Does anyone need to reminded that Russia is the enemy? Do we need to remember that Putin kills journalists and others who are in his way? Is there a reason we need to cozy up to them? Don’t they represent everything America opposes? I thought we all agreed Communism was a bad idea. I know that Russia is technically a Republic, but a Republic is not led by a dictator. Putin is a dictator. It was less than 70 years ago that the Republicans led the charge against anyone even suspected of being connected to Russia. What happened?? (Yes… they were way over the top during McCarthy, but that’s not really the point.)
I don’t expect anyone to pay attention to my opinions. I have no particular expertise. All I can do is read, listen, and pay attention. I can fact check. I’m not concerned with you agreeing with my opinion. I’m concerned with you considering your own.
I base my ideas on the opinions of those in the best position to be well informed.
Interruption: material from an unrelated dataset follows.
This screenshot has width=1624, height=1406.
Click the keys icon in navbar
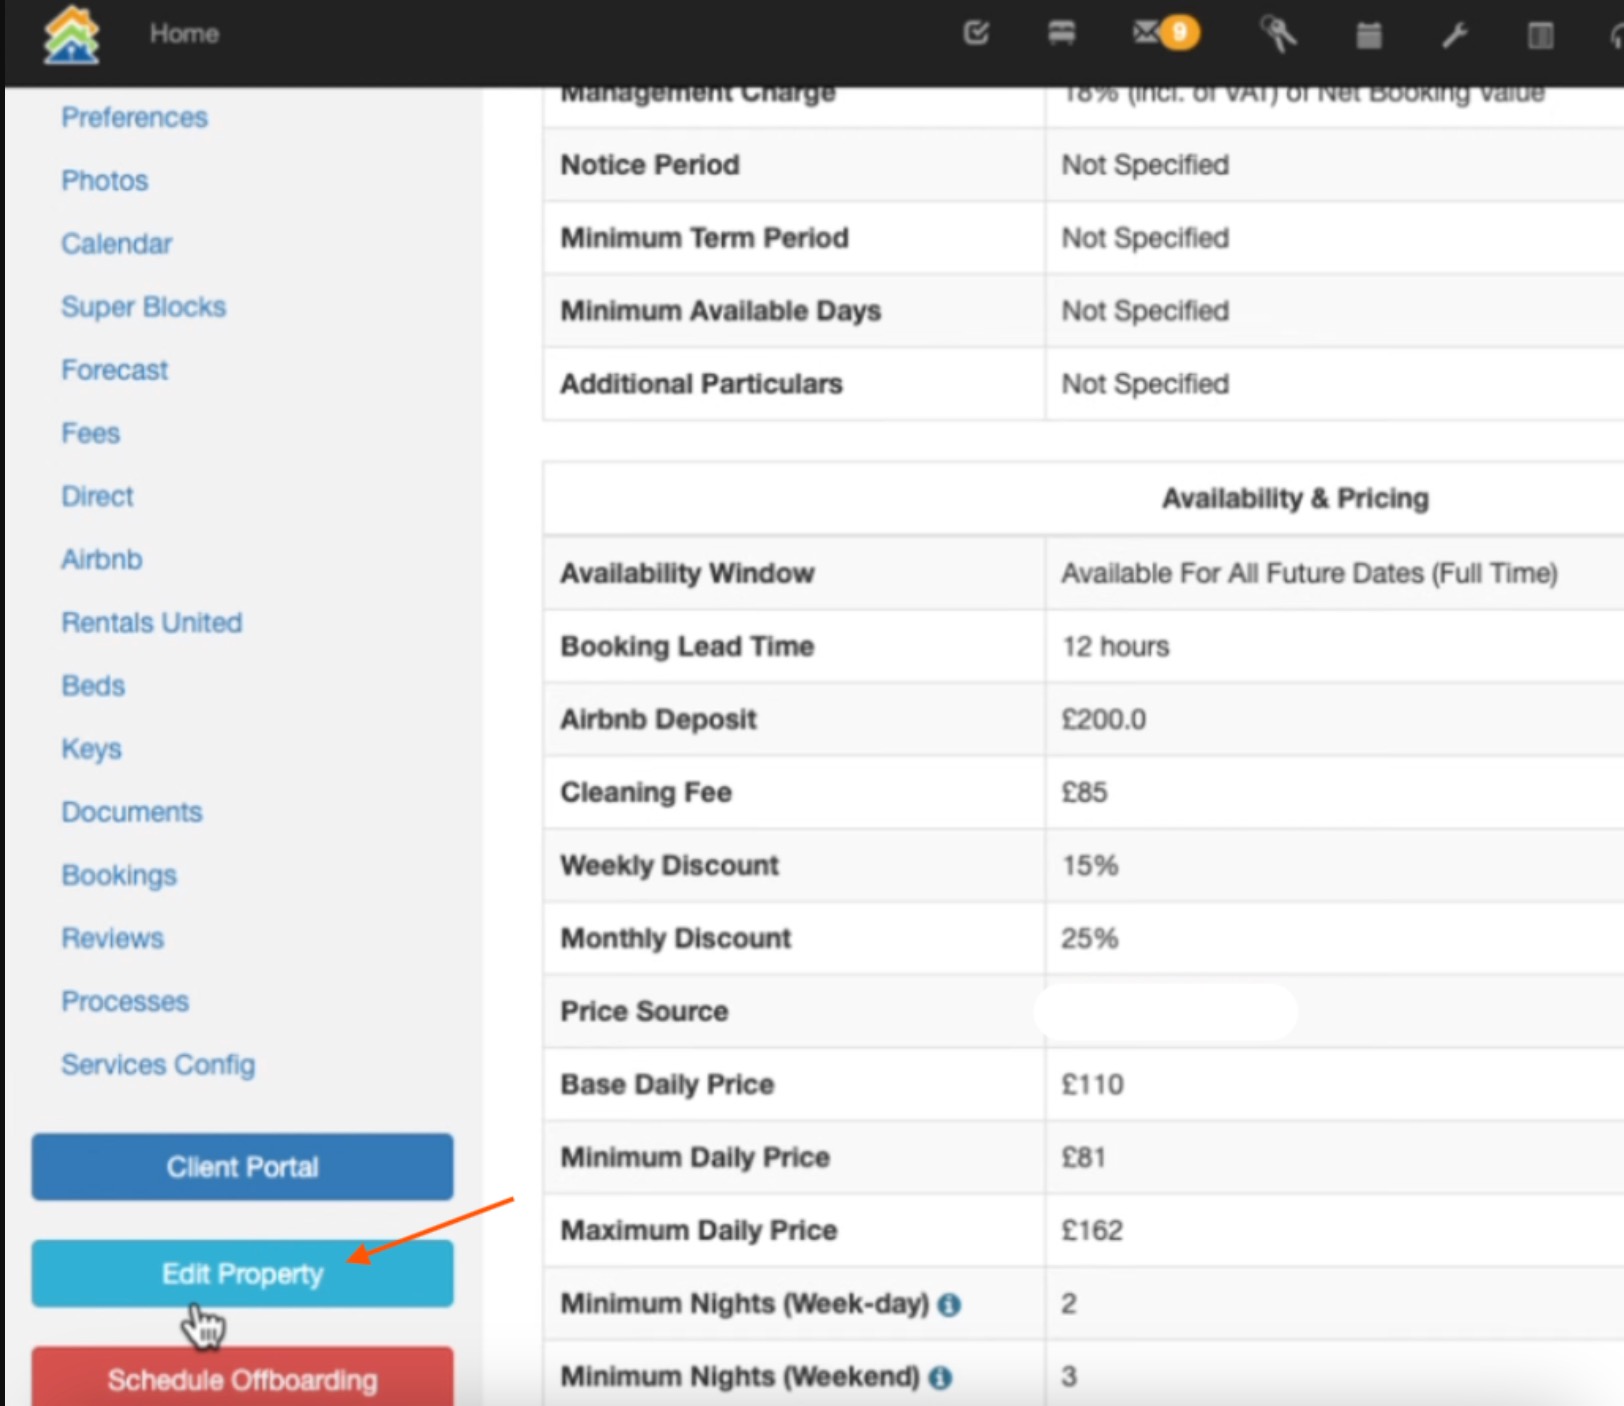tap(1278, 35)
I want to find those whose motivation to lie is minimal, and who have spent more time learning from experience than from reading Breitbart. There’s nothing evil about actually learning something. A degree doesn’t make you an elitist. It makes you someone who has opened a book.
In these times, the myth that all opinions are equal is actually dangerous. We are on the brink of being effectively taken over by a dictator. Our own politicians are spreading lies perpetrated by Russia in order to keep power. If we choose to believe that it’s as likely as not that Ukraine interfered instead of Russia, we’re likely to make dangerous decisions.
I don’t know the Earth is round from my personal experience. I’ve never left the planet to be able to see it for myself. I do, however, know the Earth is round because people who have studied it have shown that to be true repeatedly for the last couple of millennia. My opinion about the shape of the Earth is based upon the best information available.
My opinion that we are being, or have been, conquered by Russia is also based on the best information available. I’m hearing from experts that Russia, not Ukraine, interfered in our elections. I know this because 17 US Intelligence Agencies have told me so. I know because Fiona Hill told me so.
The Danger of Propaganda
When people continue the myth that it was Ukraine, they are doing the Russians’ work for them. Foreign powers interfering in our elections is bad enough; getting assistance from our leaders is intolerable. When we pretend that all opinions are of equal value, we forfeit our ability to decide anything intelligently. Jim Jordan and Devin Nunes repeat the Ukrainian Interference Myth as though it were a mantra. A Republican Senator, John Kennedy (no, not the President… he’s actually dead… I also know this, thank you), said that nobody knows whether it was Russia or Ukraine who interfered.
“I don’t know, nor do you, nor do any of us,” Kennedy said. “Ms. Hill is entitled to her opinion.”
No! We have facts. Facts lead us to conclusions. We sacrifice our judgment at the price of our freedom. This will not do.
America is facing an existential crisis unlike any we have ever considered. We are being overthrown by our own voters who are being deceived by leaders who repeat what they know to be Russian lies.
We can stop that from happening, or not. If we choose not to do so, we will have lost the race between education and catastrophe. We will lose the Freedom that is at the heart of being American. If we agree on nothing else, can we at least agree that Freedom is worth defending with our votes, if not our very lives?